KoalaSync is built on a zero-persistence, privacy-first architecture. We take security seriously and appreciate responsible disclosure of vulnerabilities.
Only the latest stable release receives security patches.
| Version | Supported |
|---|---|
| Latest release | ✅ Active |
| Older versions | ❌ Unsupported |
Users on older versions are encouraged to update. The server enforces a minimum client version via MIN_VERSION.
The following components are within scope for security reports:
| Component | Examples |
|---|---|
Relay Server (server/) |
Authentication bypass, rate-limit evasion, room hijacking, DoS vectors |
Browser Extension (extension/) |
XSS via content scripts, privilege escalation, data exfiltration, tab snooping |
| WebSocket Protocol | Message injection, replay attacks, man-in-the-middle (WSS bypass) |
Website (website/) |
XSS, CSP bypass, invitation-hash leaks |
- Theoretical attacks requiring physical device access
- Social engineering or phishing
- Denial of service via resource exhaustion on self-hosted instances
- Vulnerabilities in third-party browser extensions or websites
Caution
Do NOT open a public GitHub issue for security vulnerabilities. Public disclosure before a patch is available puts users at risk.
Instead, email the project maintainer privately:
koalasync_admin@koalamail.rocks
Encrypt sensitive findings with our PGP key (available on request).
- Affected component: Server / Extension / Website / Protocol
- Steps to reproduce: Clear, minimal steps to trigger the vulnerability
- Impact: What an attacker could achieve (data access, privilege escalation, etc.)
- Environment: Browser version, extension version, server configuration
- Suggested fix (optional): If you have ideas for a patch
| Timeline | Action |
|---|---|
| Within 48 hours | Acknowledgment of your report |
| Within 7 days | Initial assessment and severity confirmation |
| As needed | Collaborative discussion for clarification |
| After patch | Notification that the fix is deployed |
| After rollout | Public acknowledgment in release notes (or anonymity if preferred) |
KoalaSync's security is grounded in its architecture:
- RAM-only relay: No database, no persistent logs. All session data evaporates on disconnect.

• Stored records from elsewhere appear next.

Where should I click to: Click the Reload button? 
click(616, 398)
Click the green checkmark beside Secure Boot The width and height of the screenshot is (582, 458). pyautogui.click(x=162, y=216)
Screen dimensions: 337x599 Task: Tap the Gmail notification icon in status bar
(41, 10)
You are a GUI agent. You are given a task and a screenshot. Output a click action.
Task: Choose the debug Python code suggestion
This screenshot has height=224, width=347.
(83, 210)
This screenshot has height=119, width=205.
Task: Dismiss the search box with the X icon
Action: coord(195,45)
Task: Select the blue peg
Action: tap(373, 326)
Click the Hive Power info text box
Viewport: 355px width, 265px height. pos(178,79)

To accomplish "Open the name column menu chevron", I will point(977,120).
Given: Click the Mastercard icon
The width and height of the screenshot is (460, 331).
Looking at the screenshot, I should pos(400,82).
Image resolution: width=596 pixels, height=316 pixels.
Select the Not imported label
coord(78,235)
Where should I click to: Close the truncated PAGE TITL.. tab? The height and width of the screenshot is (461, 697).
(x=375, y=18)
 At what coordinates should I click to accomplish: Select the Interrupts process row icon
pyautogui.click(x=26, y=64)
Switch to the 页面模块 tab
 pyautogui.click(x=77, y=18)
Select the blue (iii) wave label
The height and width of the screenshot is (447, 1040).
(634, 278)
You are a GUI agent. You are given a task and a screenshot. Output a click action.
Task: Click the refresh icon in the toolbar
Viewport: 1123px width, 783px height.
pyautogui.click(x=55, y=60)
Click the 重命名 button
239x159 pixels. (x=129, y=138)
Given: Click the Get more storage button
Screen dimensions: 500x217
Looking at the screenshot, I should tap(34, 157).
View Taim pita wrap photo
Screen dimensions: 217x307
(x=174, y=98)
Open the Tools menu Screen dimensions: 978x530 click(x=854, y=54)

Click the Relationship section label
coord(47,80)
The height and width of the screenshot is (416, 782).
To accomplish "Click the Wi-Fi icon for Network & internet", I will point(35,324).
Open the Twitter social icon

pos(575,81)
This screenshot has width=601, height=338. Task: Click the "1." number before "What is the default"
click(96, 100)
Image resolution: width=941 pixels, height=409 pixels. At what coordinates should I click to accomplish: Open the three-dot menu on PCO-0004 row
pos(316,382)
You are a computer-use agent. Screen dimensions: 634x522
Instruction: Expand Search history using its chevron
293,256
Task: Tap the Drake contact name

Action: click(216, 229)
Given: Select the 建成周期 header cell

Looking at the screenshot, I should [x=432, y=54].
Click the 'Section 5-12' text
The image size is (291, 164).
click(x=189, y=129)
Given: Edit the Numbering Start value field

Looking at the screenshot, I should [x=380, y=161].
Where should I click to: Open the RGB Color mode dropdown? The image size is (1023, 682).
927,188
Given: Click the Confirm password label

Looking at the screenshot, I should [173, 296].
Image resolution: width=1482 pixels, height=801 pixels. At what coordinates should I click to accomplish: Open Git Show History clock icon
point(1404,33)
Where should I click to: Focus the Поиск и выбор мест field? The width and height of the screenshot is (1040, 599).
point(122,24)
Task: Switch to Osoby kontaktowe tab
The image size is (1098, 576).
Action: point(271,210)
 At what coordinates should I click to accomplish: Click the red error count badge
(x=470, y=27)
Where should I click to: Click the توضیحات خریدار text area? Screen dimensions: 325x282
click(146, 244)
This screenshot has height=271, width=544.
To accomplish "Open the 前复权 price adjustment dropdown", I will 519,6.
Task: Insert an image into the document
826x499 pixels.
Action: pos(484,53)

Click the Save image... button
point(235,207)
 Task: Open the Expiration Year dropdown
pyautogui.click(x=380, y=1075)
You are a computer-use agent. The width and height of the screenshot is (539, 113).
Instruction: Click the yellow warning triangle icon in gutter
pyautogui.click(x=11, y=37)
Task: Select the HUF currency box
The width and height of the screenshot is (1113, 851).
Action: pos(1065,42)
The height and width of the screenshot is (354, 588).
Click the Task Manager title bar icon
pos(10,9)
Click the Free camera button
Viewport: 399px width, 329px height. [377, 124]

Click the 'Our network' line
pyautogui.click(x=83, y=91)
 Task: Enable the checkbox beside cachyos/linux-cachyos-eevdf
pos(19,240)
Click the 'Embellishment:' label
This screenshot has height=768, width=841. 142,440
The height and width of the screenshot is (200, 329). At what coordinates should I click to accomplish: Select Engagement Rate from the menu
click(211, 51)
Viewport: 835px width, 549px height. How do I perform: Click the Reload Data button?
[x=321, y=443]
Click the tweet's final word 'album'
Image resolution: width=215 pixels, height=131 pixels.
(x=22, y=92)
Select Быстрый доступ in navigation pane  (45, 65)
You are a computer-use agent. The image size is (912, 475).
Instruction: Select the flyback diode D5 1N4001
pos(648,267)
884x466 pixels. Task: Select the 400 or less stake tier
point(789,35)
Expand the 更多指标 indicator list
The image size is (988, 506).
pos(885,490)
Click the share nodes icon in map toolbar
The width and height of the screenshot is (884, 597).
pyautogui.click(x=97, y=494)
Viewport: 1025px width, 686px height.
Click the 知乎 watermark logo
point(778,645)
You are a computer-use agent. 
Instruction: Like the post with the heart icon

- Keyed SHA-256 room password hashes: Plaintext passwords are never stored. Room passwords are held only as in-memory HMAC-SHA256 hashes for the short room lifetime, with brute-force protection: 5 attempts → 15-minute IP lockout.
- Rate limiting: Connection rate (IP-based, 60s window), health endpoint rate (10 requests/minute/IP), wrong admin-metrics bearer attempts (5 requests/minute/IP), and event rate (per-socket, 10s window). Health-style JSON responses are cached server-side for 60 seconds and refreshed lazily on request.
- Reverse proxy boundary: The relay trusts one proxy hop for client IP detection. In production, keep the Node server reachable only through Caddy or another trusted reverse proxy.
- URL-hash credential isolation: Invitation credentials live in the URL fragment (
#join:...) — never sent to the web server. - Strict CSP:
default-src 'self'; script-src 'self'; object-src 'none'; base-uri 'none'. - No third-party requests: Zero CDNs, fonts, analytics, or external scripts.
If you find a way to bypass any of these protections, we want to know about it.
We follow the principle of coordinated vulnerability disclosure:
- You report privately.
- We investigate and develop a patch.
- We deploy to the Chrome Web Store, Firefox Add-ons, and Docker registry.
- We credit you publicly (unless you prefer to remain anonymous).
We do not pursue legal action against researchers who act in good faith and follow this disclosure process.